Compression Language Packs
Caveman compression can load language-specific rule packs in addition to the built-in English rules. This keeps the core engine stable while allowing Portuguese, Spanish, German, French, Japanese, and future language packs to evolve independently.
Location
Language packs live under:
open-sse/services/compression/rules/<language>/Current shipped packs (verified against rules/ directory contents):
| Language | Directory | Rule categories present |
|---|---|---|
| English | rules/en/ | context, dedup, filler, structural, ultra |
| Spanish | rules/es/ | context, dedup, filler, structural, ultra |
| Portuguese (Brazil) | rules/pt-BR/ | context, dedup, filler, structural, ultra |
| German | rules/de/ | context, filler, structural |
| French | rules/fr/ | context, filler, structural |
| Japanese | rules/ja/ | context, filler, structural |
Parity note:
en,es, andpt-BRpacks have the full 5 categories;de,fr,jaship 3 categories.
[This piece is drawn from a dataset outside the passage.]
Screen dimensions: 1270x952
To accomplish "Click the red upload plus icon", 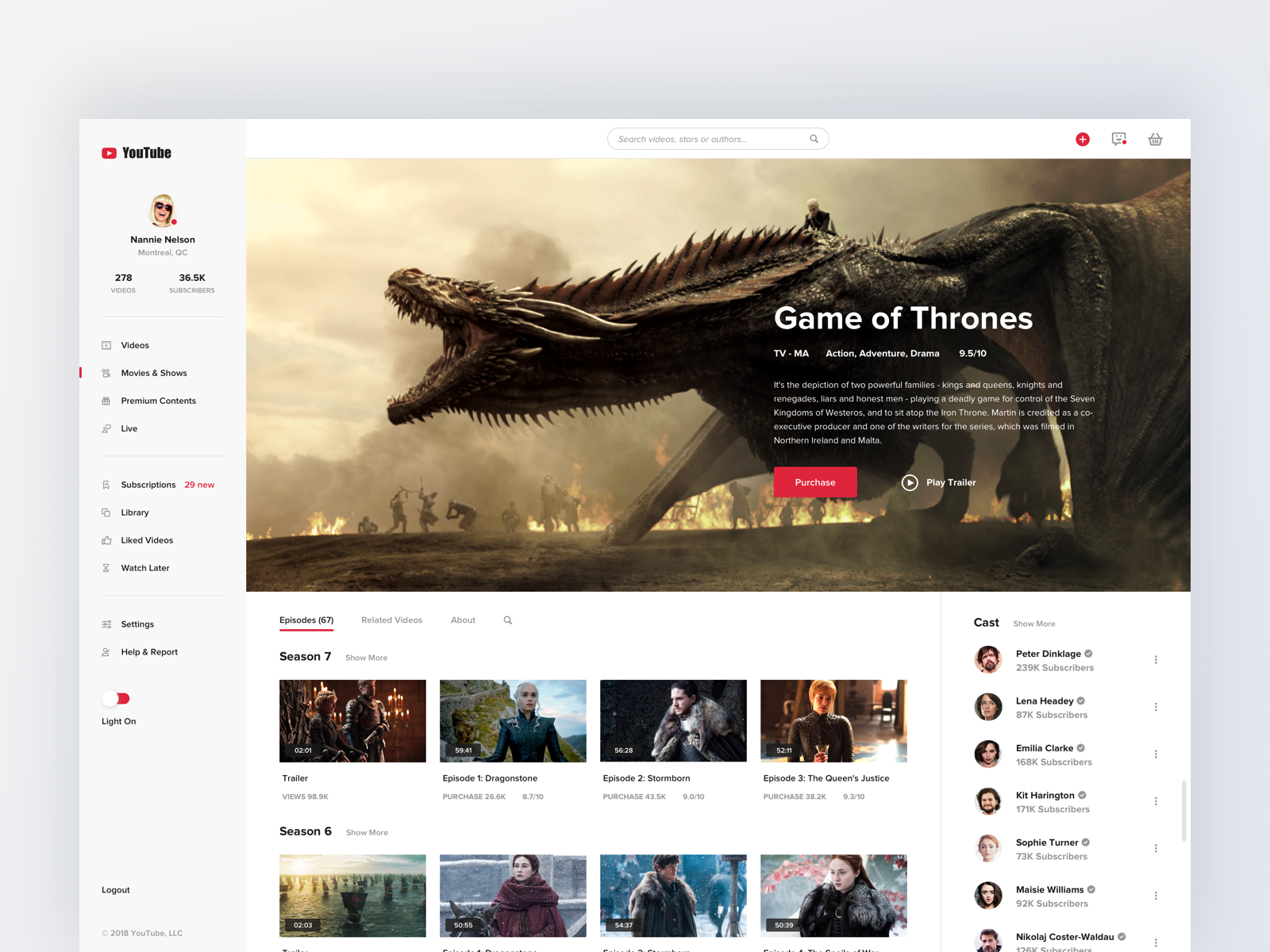I will pyautogui.click(x=1083, y=139).
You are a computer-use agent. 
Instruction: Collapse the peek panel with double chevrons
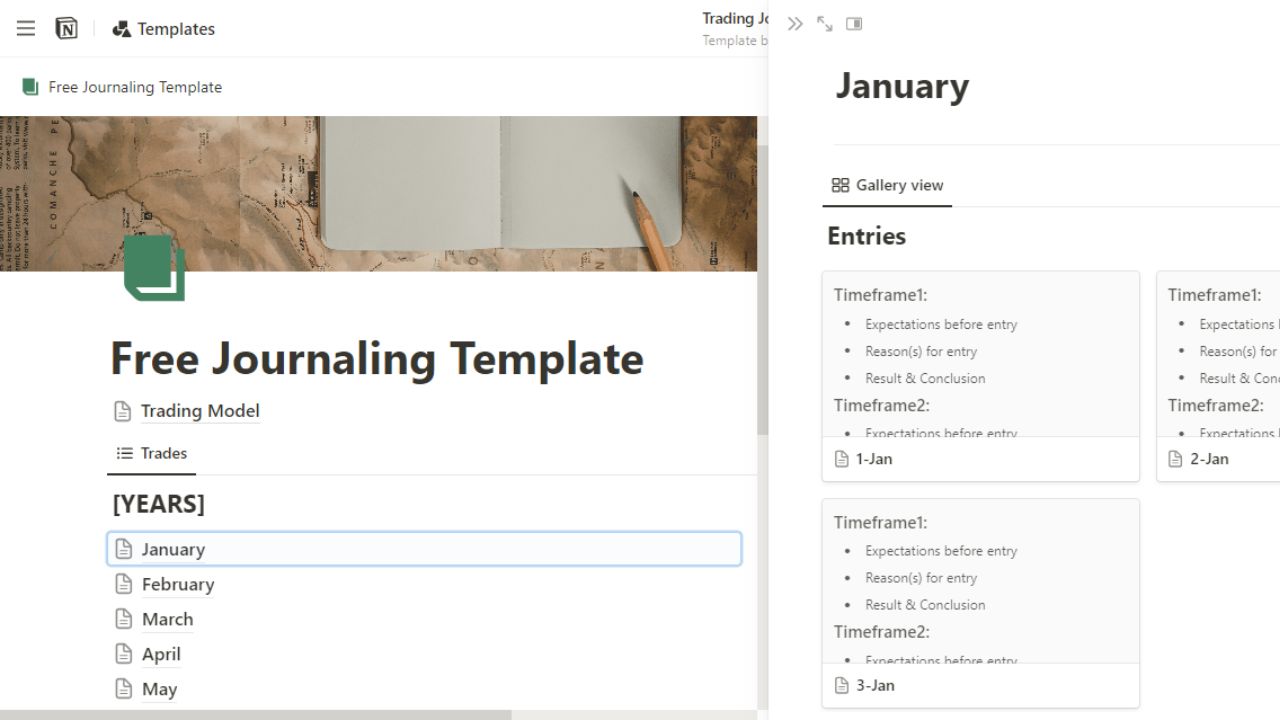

The missingdedupandultracategories silently fall back to the English built-ins. Contributions welcome to adddedup.jsonandultra.jsonfor the smaller packs.The
pt-BRpack is based on Troglodita by Lenine Júnior — a compression system designed from scratch for Brazilian Portuguese grammar (pleonasm reduction, PT-BR filler removal, technical abbreviations for the dev BR community).The canonical category list and per-category schema live in
open-sse/services/compression/rules/_schema.json(JSON Schema draft 2020-12).
Language Detection
languageDetector.ts uses lightweight heuristics to infer the language from prompt text. The
configured default language is still respected, and detection can be disabled by config when exact
control is required.
Detection output is used only to choose rule packs. It does not change provider routing, locale selection, or UI language.
Config Shape
Compression settings can include:
{
"languageConfig": {
"enabled": true,
"defaultLanguage": "en",
"autoDetect": true,
"enabledPacks": ["en", "pt-BR", "es", "de", "fr", "ja"]
},
"cavemanConfig": {
"language": "en",
"autoDetectLanguage": true,
"enabledLanguagePacks": ["en", "pt-BR", "es", "de", "fr", "ja"]
}
}languageConfig controls dashboard/preview defaults. cavemanConfig is the runtime engine config
used when Caveman compresses message text.
Adding a Language Pack
- Create
open-sse/services/compression/rules/<language>/<pack>.json. - Use the Caveman rule format from
docs/compression/COMPRESSION_RULES_FORMAT.md. - Keep replacements conservative and avoid changing code, identifiers, URLs, or JSON.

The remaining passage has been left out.